ROWS:
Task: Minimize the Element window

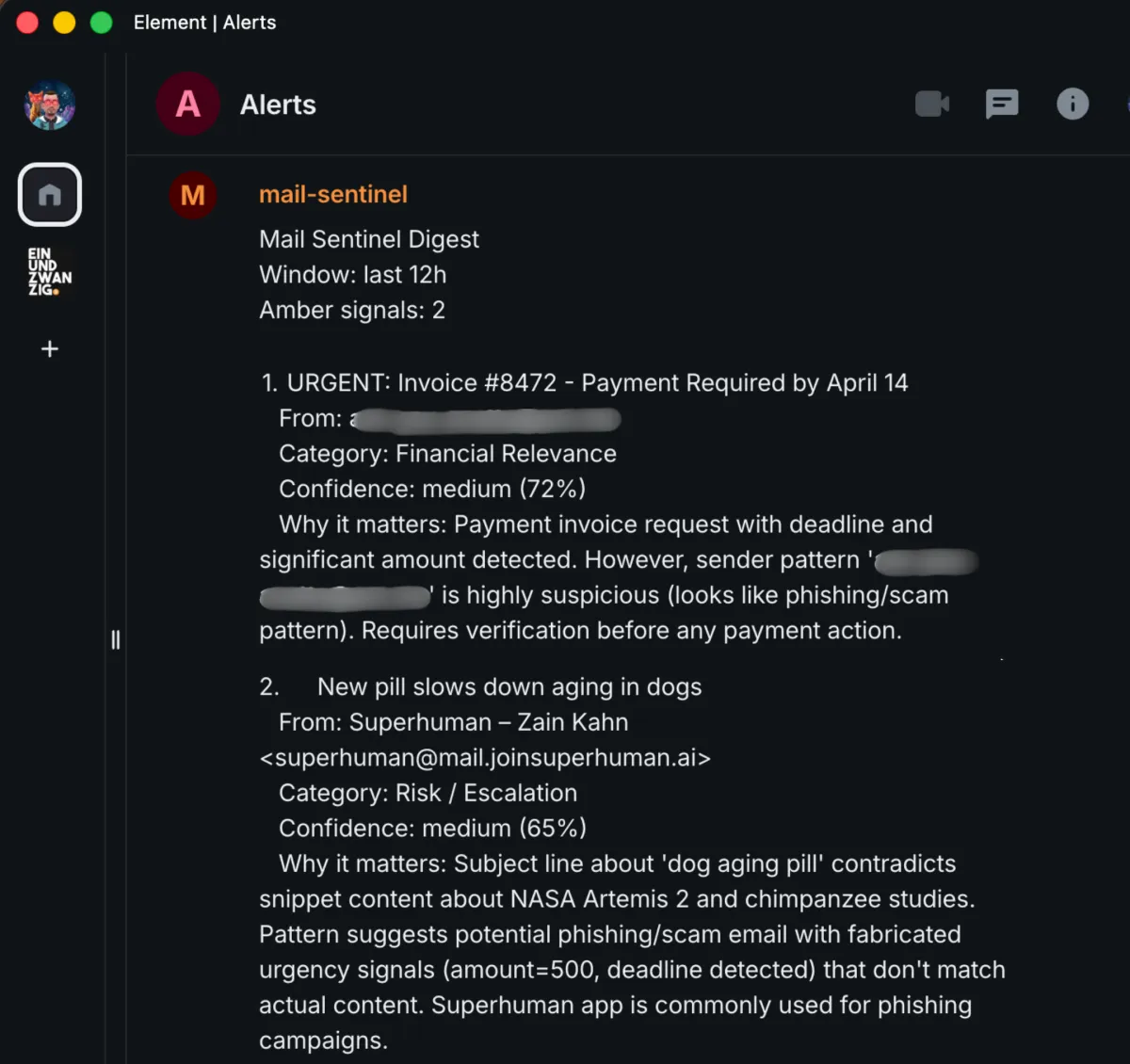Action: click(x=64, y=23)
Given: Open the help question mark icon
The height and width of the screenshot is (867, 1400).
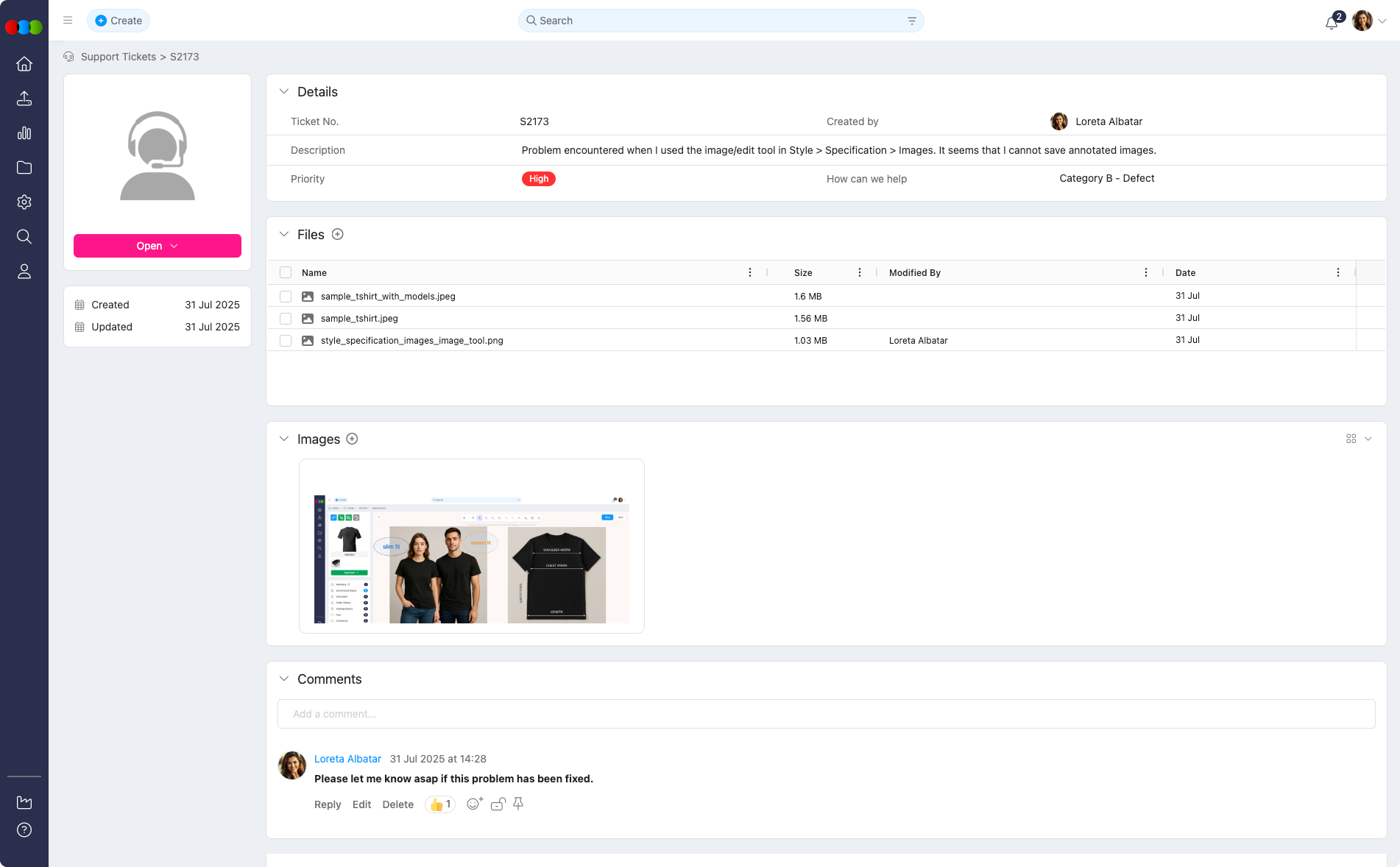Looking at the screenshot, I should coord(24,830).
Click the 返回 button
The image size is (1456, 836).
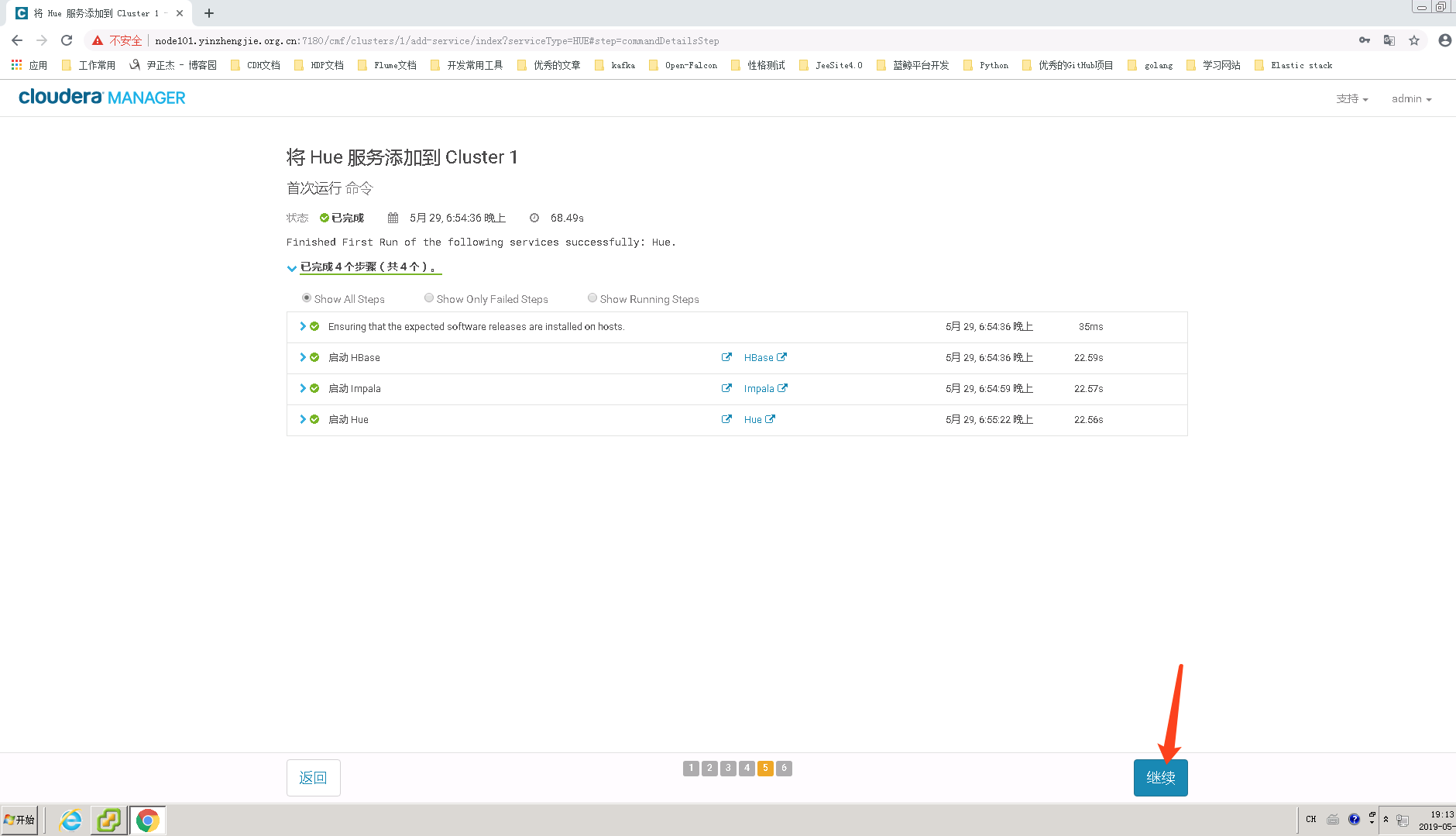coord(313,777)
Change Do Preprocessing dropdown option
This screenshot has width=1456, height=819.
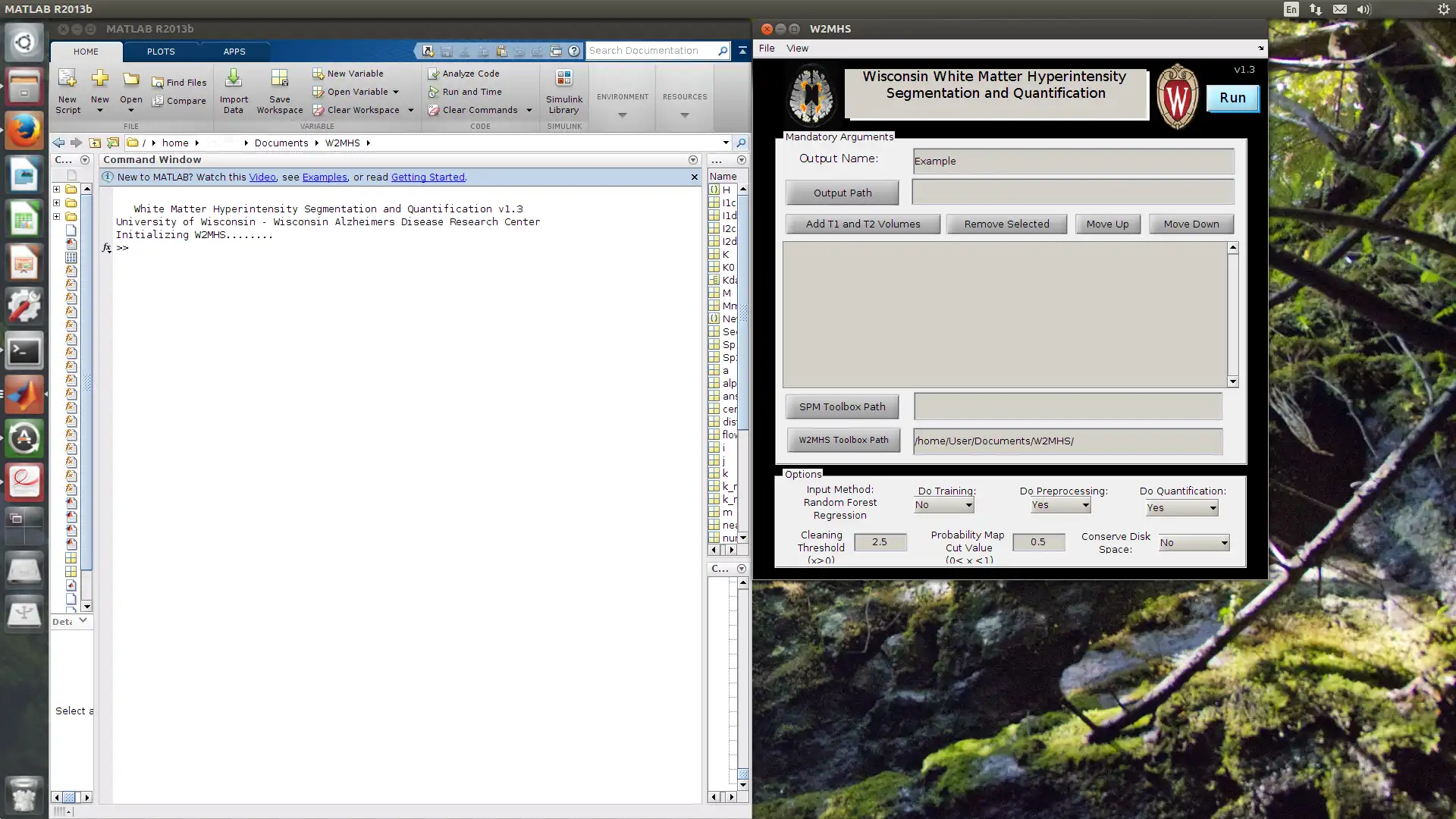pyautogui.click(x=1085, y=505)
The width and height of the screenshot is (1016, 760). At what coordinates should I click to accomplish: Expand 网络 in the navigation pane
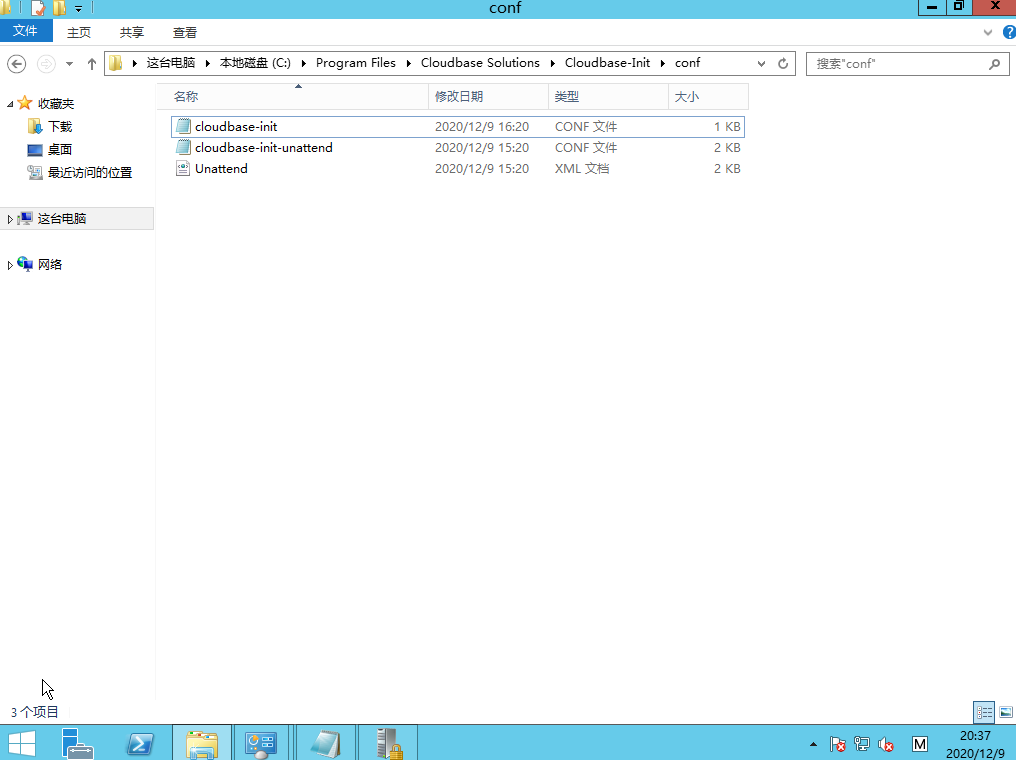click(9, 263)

TASK TO CARRY OUT: Convert the data above into a two-column CSV with the headers instruction and action, one row for each answer, holding the text that comes before that answer and the answer itself, each in a single quoted field with line breaks replaced by spaces. Leave the pictures out.

FINAL ANSWER:
instruction,action
"Task: Minimize the Element window","Action: click(x=64, y=23)"
"Given: Open the help question mark icon The height and width of the screenshot is (867, 1400).","Looking at the screenshot, I should coord(24,830)."
"Click the 返回 button The image size is (1456, 836).","coord(313,777)"
"Change Do Preprocessing dropdown option This screenshot has width=1456, height=819.","pyautogui.click(x=1085, y=505)"
"The width and height of the screenshot is (1016, 760). At what coordinates should I click to accomplish: Expand 网络 in the navigation pane","click(9, 263)"